*WHAT YOU HAVE TO DO*. Copy the lines of the material below, from the line that contains "Image resolution: width=818" through the end of the material, and swap "dropdown" for "menu" while leaving all other text unchanged. Omit the pictures from your answer.

*DATASET*.
════════

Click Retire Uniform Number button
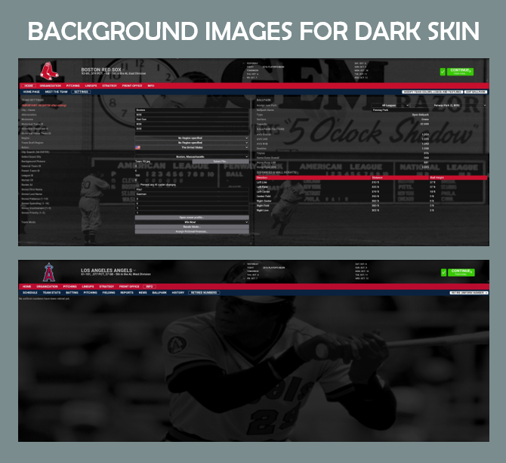The height and width of the screenshot is (463, 506). tap(469, 292)
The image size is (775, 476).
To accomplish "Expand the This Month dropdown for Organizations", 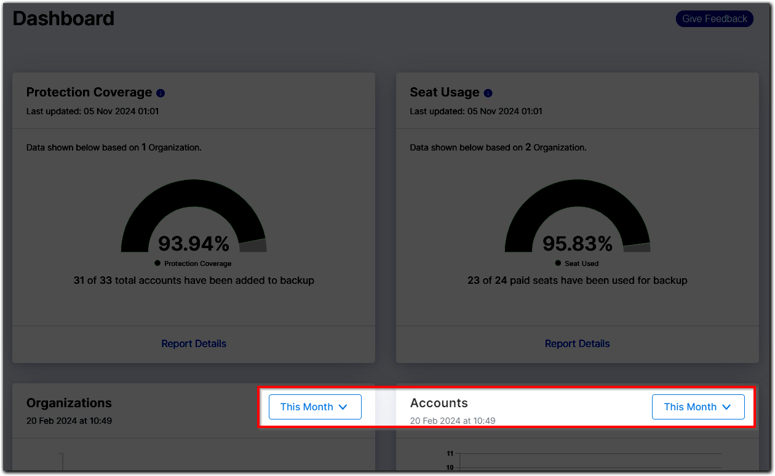I will 315,407.
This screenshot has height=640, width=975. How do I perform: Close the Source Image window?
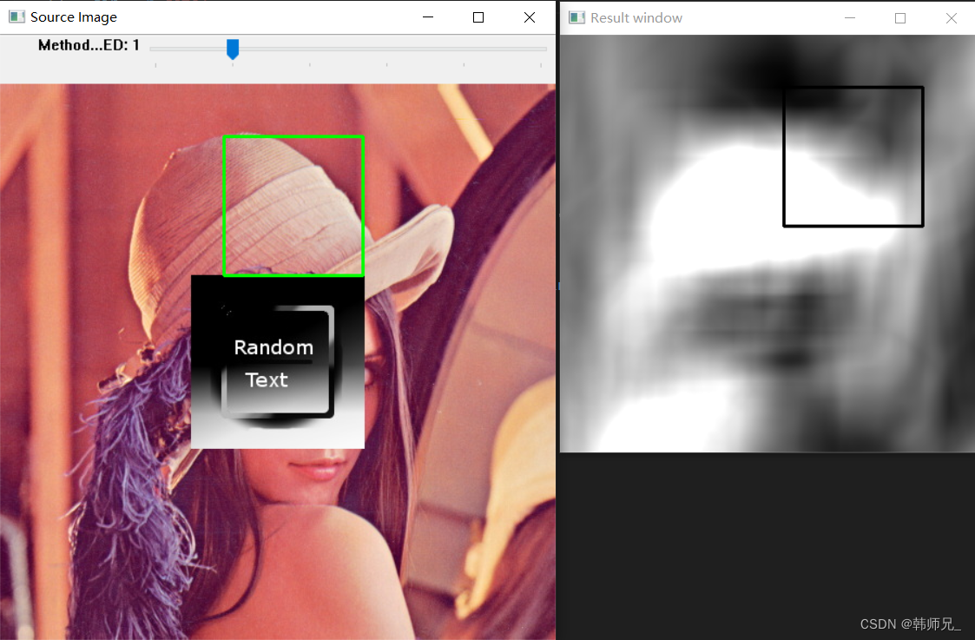click(530, 16)
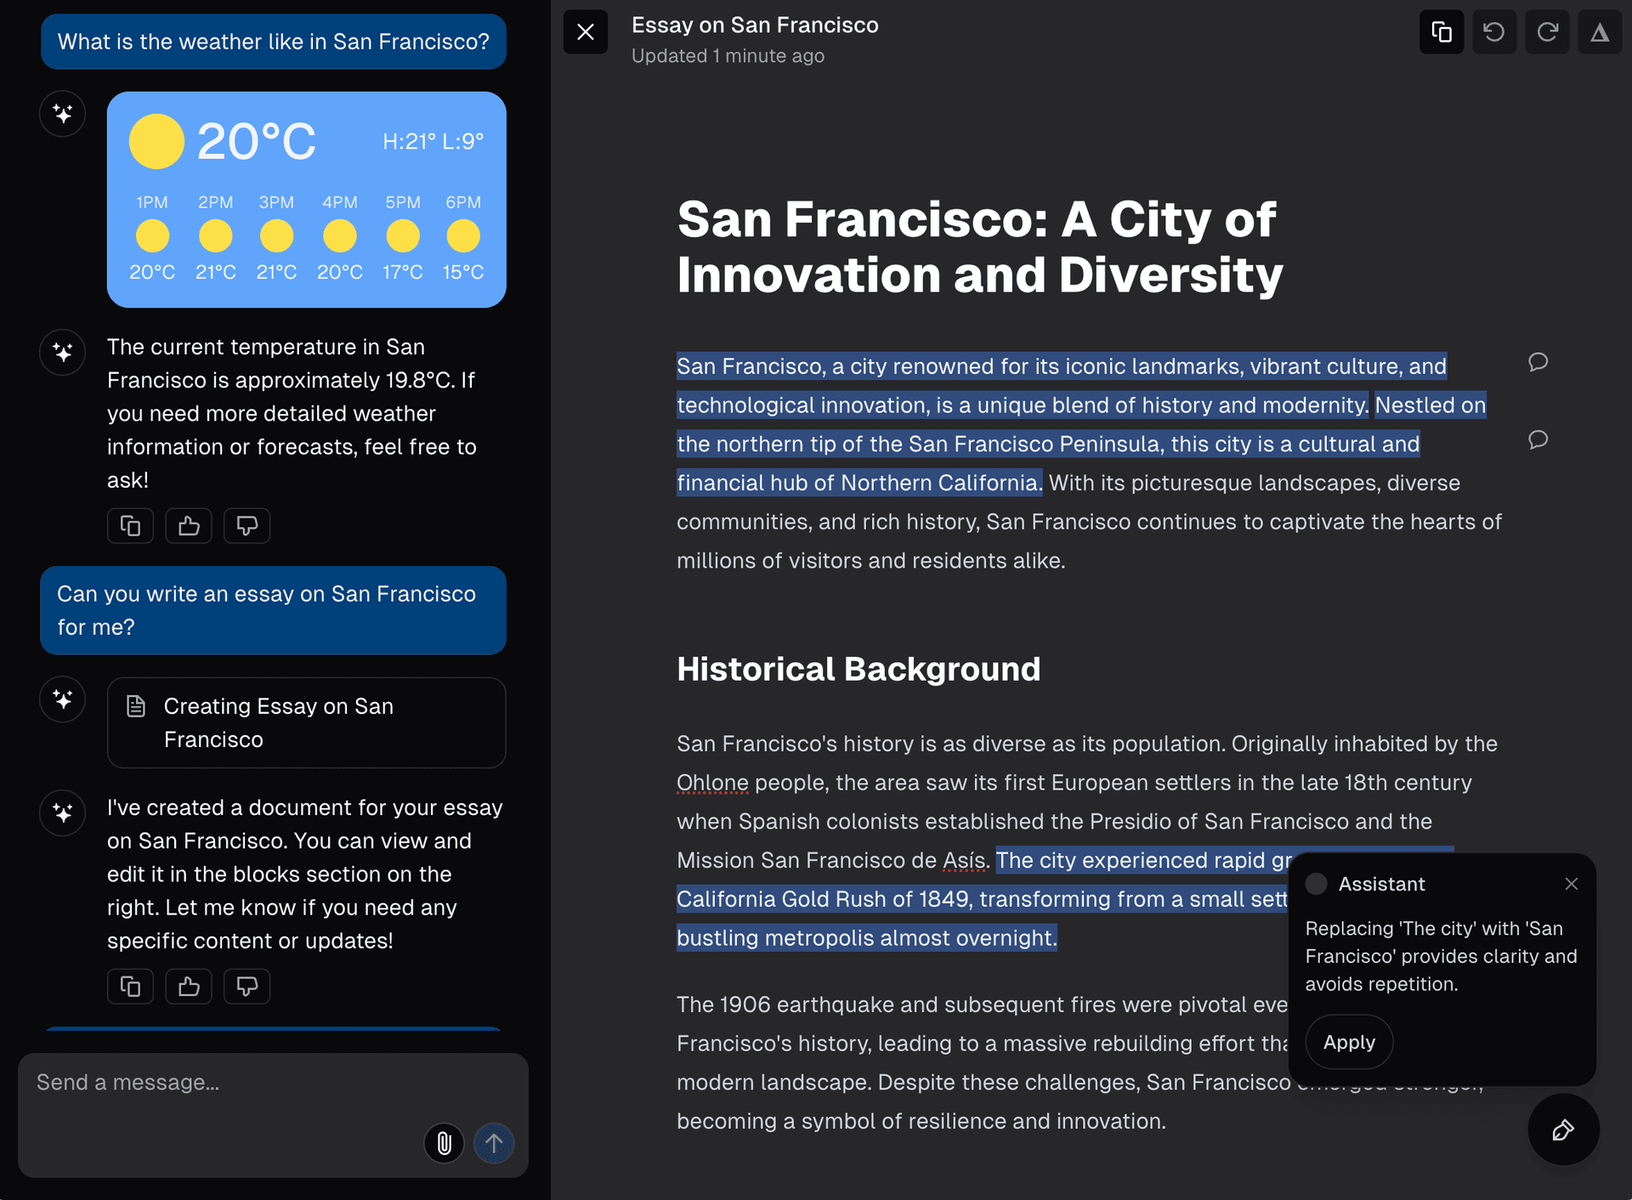Click the San Francisco weather forecast card
This screenshot has height=1200, width=1632.
[x=306, y=200]
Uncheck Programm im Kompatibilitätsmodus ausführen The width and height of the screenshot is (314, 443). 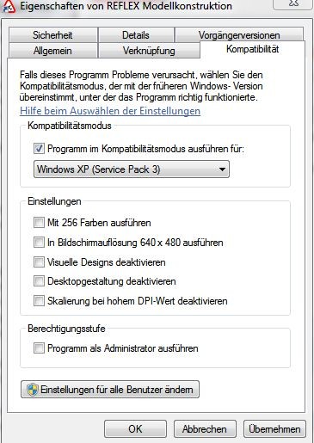point(39,149)
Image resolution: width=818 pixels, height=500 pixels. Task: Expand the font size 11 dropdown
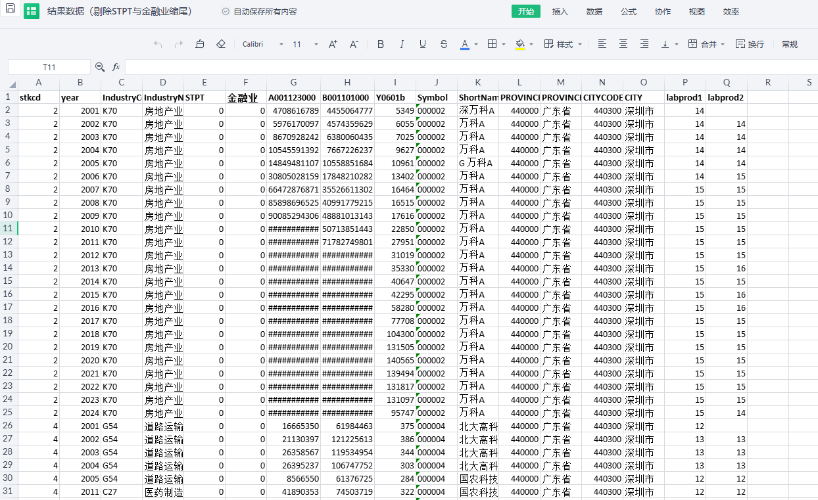pos(316,45)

════════

*RESULT FOR THIS EXERCISE*.
Image resolution: width=818 pixels, height=500 pixels. Task: Expand the font size 11 menu
pos(316,45)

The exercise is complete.